+++ Entries shown

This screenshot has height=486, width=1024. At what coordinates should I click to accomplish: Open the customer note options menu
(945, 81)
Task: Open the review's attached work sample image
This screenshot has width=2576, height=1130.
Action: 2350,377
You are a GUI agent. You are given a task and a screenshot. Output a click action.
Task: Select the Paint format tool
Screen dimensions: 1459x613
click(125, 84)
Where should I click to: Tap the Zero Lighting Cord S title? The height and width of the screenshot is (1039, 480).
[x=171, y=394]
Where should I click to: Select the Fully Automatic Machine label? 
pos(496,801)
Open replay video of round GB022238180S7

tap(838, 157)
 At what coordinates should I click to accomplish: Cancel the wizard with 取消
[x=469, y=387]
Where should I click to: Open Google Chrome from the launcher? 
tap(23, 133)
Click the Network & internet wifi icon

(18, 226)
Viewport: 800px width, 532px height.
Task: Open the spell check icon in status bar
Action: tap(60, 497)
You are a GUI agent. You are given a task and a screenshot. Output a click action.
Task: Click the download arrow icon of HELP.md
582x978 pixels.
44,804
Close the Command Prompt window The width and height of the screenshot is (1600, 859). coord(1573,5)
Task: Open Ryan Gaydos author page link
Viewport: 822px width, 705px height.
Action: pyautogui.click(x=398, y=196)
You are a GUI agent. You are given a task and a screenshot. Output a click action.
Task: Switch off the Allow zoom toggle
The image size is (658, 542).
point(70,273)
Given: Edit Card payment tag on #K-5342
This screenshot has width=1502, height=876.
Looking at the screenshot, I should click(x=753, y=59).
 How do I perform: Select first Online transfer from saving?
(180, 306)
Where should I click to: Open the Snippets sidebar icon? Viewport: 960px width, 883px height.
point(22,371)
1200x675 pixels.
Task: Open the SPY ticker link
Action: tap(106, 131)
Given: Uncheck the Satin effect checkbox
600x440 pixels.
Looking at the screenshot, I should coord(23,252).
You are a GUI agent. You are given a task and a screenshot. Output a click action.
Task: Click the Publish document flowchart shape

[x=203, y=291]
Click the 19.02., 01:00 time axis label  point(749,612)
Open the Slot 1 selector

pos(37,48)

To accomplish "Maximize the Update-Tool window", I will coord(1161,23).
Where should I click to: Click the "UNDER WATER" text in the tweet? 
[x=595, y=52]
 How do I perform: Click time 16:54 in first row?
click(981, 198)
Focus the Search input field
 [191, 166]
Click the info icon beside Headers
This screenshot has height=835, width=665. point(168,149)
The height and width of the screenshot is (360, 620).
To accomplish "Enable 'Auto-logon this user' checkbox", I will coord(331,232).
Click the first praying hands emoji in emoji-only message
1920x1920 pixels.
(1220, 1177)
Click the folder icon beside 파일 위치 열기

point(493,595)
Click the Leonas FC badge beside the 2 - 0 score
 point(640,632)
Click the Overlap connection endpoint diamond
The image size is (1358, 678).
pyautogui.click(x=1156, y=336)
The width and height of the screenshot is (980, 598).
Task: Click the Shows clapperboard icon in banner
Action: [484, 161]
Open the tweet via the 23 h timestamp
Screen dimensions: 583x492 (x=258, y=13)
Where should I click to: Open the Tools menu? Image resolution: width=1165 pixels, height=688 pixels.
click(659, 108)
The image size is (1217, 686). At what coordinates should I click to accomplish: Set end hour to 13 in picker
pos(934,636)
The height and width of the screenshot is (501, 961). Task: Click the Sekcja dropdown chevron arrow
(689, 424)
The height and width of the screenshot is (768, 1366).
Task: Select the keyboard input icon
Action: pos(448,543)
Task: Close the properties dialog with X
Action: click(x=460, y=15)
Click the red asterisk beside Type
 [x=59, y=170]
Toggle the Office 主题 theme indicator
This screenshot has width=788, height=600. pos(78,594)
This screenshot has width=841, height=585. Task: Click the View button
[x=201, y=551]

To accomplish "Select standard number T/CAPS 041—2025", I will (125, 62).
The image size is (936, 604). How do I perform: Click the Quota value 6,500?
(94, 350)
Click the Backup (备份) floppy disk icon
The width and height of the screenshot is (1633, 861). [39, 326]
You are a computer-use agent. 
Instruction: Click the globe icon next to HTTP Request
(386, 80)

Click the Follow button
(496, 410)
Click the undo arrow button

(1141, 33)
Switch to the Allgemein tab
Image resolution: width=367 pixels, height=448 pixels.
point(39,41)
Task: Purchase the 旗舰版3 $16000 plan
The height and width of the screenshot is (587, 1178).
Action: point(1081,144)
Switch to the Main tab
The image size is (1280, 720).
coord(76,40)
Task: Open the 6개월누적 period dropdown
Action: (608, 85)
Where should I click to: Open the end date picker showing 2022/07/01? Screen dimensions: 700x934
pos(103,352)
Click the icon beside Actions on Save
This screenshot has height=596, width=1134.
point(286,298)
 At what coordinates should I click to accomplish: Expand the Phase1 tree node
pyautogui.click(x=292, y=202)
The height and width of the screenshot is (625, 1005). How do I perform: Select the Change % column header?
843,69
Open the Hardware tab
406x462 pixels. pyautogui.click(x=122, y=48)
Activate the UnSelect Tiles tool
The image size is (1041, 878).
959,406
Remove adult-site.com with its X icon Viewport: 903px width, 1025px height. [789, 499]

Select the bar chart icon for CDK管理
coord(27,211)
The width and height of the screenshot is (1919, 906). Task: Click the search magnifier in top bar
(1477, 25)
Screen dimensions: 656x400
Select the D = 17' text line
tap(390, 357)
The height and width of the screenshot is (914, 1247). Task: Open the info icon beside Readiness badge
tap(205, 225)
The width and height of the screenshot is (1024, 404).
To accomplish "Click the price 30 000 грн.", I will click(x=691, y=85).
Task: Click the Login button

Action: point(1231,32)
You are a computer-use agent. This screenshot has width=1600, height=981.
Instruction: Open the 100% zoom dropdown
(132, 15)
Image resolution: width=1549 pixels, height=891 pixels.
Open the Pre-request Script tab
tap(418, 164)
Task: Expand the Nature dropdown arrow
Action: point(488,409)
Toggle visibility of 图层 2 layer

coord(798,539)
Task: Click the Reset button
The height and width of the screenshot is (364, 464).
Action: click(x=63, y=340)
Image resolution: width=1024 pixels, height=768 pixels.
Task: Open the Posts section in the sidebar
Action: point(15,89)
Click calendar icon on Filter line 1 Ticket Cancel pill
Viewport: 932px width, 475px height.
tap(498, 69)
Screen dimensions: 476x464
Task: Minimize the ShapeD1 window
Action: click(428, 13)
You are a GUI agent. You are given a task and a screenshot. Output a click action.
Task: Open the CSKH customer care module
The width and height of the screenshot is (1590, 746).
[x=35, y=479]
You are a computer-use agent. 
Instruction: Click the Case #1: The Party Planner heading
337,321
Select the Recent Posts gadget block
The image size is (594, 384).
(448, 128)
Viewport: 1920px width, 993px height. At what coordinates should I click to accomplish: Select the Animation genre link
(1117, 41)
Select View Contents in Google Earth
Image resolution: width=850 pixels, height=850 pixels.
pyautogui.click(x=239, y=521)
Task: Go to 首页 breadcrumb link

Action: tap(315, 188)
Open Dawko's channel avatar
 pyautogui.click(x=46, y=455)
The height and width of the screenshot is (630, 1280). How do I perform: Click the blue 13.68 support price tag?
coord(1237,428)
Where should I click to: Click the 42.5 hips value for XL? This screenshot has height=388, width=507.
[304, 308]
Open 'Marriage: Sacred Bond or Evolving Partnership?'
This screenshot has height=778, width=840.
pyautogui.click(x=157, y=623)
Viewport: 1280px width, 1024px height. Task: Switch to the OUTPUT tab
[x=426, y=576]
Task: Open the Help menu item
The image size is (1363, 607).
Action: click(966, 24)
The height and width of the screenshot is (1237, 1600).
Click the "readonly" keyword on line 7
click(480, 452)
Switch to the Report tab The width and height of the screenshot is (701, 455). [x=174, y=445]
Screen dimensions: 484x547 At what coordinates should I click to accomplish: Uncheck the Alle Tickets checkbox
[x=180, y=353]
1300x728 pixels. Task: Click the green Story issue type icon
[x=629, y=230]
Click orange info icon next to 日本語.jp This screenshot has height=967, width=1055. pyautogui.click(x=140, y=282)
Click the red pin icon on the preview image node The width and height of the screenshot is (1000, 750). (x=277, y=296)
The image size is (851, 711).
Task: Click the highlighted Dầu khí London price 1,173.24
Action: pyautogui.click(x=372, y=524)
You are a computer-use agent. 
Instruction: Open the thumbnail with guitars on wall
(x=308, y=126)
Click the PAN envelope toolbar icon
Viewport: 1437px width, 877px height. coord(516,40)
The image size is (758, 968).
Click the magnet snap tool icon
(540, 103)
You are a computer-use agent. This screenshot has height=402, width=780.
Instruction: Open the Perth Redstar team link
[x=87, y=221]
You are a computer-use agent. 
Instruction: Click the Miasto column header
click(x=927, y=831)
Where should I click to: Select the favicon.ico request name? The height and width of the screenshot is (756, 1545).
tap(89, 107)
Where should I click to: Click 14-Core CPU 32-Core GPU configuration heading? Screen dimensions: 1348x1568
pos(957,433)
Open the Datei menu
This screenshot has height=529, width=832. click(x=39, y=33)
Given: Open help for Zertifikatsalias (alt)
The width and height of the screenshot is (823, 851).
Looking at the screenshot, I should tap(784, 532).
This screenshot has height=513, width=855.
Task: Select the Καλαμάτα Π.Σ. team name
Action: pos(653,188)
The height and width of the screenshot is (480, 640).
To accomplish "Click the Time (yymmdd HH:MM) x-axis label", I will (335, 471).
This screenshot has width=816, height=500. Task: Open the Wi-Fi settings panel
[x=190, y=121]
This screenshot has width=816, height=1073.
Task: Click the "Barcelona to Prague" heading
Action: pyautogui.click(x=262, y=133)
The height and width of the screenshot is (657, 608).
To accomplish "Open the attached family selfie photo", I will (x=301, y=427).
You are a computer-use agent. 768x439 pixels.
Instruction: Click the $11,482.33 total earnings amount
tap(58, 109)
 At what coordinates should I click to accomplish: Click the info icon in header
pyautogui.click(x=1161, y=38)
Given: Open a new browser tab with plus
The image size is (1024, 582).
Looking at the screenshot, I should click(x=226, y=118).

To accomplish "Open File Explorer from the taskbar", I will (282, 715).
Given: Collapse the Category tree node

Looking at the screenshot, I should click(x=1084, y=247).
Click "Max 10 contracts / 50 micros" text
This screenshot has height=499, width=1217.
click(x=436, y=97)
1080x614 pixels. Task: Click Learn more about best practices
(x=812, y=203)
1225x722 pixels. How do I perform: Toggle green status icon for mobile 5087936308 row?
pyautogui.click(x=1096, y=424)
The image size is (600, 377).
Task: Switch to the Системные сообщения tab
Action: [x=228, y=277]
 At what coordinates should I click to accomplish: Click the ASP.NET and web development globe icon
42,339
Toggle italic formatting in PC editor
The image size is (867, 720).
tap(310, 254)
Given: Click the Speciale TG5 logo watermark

++++++

Using the data above, show each line where "will" occurs.

:: Exercise solution ::
To accomplish "Maximize the Update-Tool window", I will coord(1161,23).
To accomplish "Enable 'Auto-logon this user' checkbox", I will coord(331,232).
To accomplish "Select standard number T/CAPS 041—2025", I will (125, 62).
To accomplish "Click the price 30 000 грн.", I will click(x=691, y=85).
To accomplish "Click the Time (yymmdd HH:MM) x-axis label", I will (335, 471).
To accomplish "Open the attached family selfie photo", I will (x=301, y=427).
To accomplish "Open File Explorer from the taskbar", I will (282, 715).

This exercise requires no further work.